Hace unos días se produjo, desgraciadamente, la enésima matanza de ciudadanos inocentes en Estados Unidos a manos de un fanático descerebrado que, ejerciendo un controvertido derecho existente en aquel país a poseer armas de fuego, la emprende a tiros contra cualquiera que considere objetivo potencial de sus manías. Es, por tanto, el autor de tales crímenes el único culpable de unos hechos que horrorizan a personas dentro y fuera de Estados Unidos.
Y es que asesinar por las buenas –o por las malas, da igual– a clientes de un supermercado en la ciudad de El Paso (Texas), disparando contra la multitud con un arma semiautomática que deja un reguero de más de 20 personas muertas y decenas de heridos, es un crimen del que sólo cabe culpabilizar al que empuña el arma.
Como también lo es el autor de otra matanza en Dayton (Ohio), cometida horas después de la de Texas, en la que otro pistolero abrió fuego en el pleno centro de la ciudad contra los viandantes que andaban de copas a la una de la madrugada, provocando la muerte de, al menos, nueve de ellos y causando decenas de heridos, antes de que la policía abatiera al agresor, sólo un minuto después de comenzar la carnicería. Nadie pone en duda que ambos autores son culpables de sus fechorías asesinas. Y que merecen las consecuencias y castigos derivados de sus actos.
Pero más allá de la autoría material de los hechos, existen responsabilidades morales y políticas en quienes no impiden o, cuando menos, no dificultan que esos comportamientos criminales puedan manifestarse tan fácilmente. Porque un país, en el que comprar un rifle o una pistola es algo tan “normal” como adquirir chucherías en un quiosco, no puede limitarse a condenar sólo al que aprieta el gatillo en los crímenes que se cometen con tales armas de fuego.
Los gobernantes de ese país deberían dejar de escudarse en una mal entendida libertad para regular con el máximo rigor y mayor restricción la adquisición y tenencia de armas letales por parte de cualquier ciudadano, al que le mueve sólo el capricho de poseer un arma de fuego. Ya no se debe aguardar, si no se quiere ser cómplice involuntario, a que se cometa otra matanza de inocentes para abordar con seriedad un problema que sectores de la sociedad estadounidense y representantes políticos son reacios a reconocer y solucionar.

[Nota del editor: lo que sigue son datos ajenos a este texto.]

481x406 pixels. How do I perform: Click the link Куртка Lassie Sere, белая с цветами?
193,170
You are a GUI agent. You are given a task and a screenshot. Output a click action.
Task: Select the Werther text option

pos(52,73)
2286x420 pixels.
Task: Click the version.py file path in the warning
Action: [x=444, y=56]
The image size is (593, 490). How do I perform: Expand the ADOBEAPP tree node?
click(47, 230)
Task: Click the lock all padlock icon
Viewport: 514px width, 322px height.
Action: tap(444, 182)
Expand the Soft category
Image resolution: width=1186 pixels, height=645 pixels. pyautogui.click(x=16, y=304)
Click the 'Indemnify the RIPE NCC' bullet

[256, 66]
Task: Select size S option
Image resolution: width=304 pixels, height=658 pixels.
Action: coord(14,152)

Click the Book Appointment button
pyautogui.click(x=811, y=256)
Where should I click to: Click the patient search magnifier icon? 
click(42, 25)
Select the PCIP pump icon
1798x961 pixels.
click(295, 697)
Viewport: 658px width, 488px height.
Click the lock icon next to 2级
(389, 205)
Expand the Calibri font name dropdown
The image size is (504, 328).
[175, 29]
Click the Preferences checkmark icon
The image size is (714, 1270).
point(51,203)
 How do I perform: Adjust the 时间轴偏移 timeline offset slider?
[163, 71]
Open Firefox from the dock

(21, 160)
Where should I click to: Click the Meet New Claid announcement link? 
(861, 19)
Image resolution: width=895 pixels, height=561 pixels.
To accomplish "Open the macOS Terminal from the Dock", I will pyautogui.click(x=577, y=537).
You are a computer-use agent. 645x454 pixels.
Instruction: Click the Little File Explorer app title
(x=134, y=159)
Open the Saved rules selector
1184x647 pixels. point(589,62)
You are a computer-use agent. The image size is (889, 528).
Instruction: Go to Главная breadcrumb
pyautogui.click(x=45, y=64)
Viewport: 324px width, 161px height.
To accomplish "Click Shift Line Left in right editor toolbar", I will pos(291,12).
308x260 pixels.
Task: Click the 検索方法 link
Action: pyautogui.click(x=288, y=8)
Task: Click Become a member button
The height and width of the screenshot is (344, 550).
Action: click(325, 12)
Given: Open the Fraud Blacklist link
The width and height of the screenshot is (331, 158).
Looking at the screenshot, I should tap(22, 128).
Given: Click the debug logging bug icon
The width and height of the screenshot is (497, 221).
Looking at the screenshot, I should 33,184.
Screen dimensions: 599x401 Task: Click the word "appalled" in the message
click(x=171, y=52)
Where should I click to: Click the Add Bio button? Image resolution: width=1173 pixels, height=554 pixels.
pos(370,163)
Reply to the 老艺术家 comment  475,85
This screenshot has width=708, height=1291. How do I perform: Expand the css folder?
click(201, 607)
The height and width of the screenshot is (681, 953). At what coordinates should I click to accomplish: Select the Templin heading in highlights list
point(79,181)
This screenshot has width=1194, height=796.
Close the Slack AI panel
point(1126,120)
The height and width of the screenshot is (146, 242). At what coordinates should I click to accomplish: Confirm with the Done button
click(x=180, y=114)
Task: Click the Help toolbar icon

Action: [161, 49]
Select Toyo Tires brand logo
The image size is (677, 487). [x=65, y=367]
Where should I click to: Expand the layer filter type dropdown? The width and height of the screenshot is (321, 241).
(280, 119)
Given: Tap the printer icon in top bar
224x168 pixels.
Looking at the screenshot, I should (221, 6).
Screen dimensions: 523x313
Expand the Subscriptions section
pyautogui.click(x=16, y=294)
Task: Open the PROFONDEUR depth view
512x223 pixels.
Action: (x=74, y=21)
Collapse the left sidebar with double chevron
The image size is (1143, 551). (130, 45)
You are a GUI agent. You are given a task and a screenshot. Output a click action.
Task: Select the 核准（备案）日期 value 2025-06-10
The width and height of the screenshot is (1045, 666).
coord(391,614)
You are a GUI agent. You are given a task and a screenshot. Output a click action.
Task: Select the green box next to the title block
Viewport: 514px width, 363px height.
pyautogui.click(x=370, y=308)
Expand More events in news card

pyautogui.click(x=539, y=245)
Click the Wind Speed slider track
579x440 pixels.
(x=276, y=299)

¿Cuántos muertos más hacen falta para admitir que la “libertad” de portar armas causa más estragos mortales entre la población que su prohibición o severa limitación? ¿De verdad sería más insegura la sociedad si careciera de “libertad” a portar armas de fuego? ¿Cuántos inocentes deberán pagar con su vida por una norma legal que ha demostrado su ineficacia para cumplir con su objetivo –la defensa personal– y constituye un peligro creciente para la seguridad del conjunto de la población?
Existen, pues, responsabilidades políticas por parte de aquellas autoridades que paralizan iniciativas tendentes a impedir la venta de armas de fuego a particulares, desoyendo los llantos y el clamor de las familias de las víctimas.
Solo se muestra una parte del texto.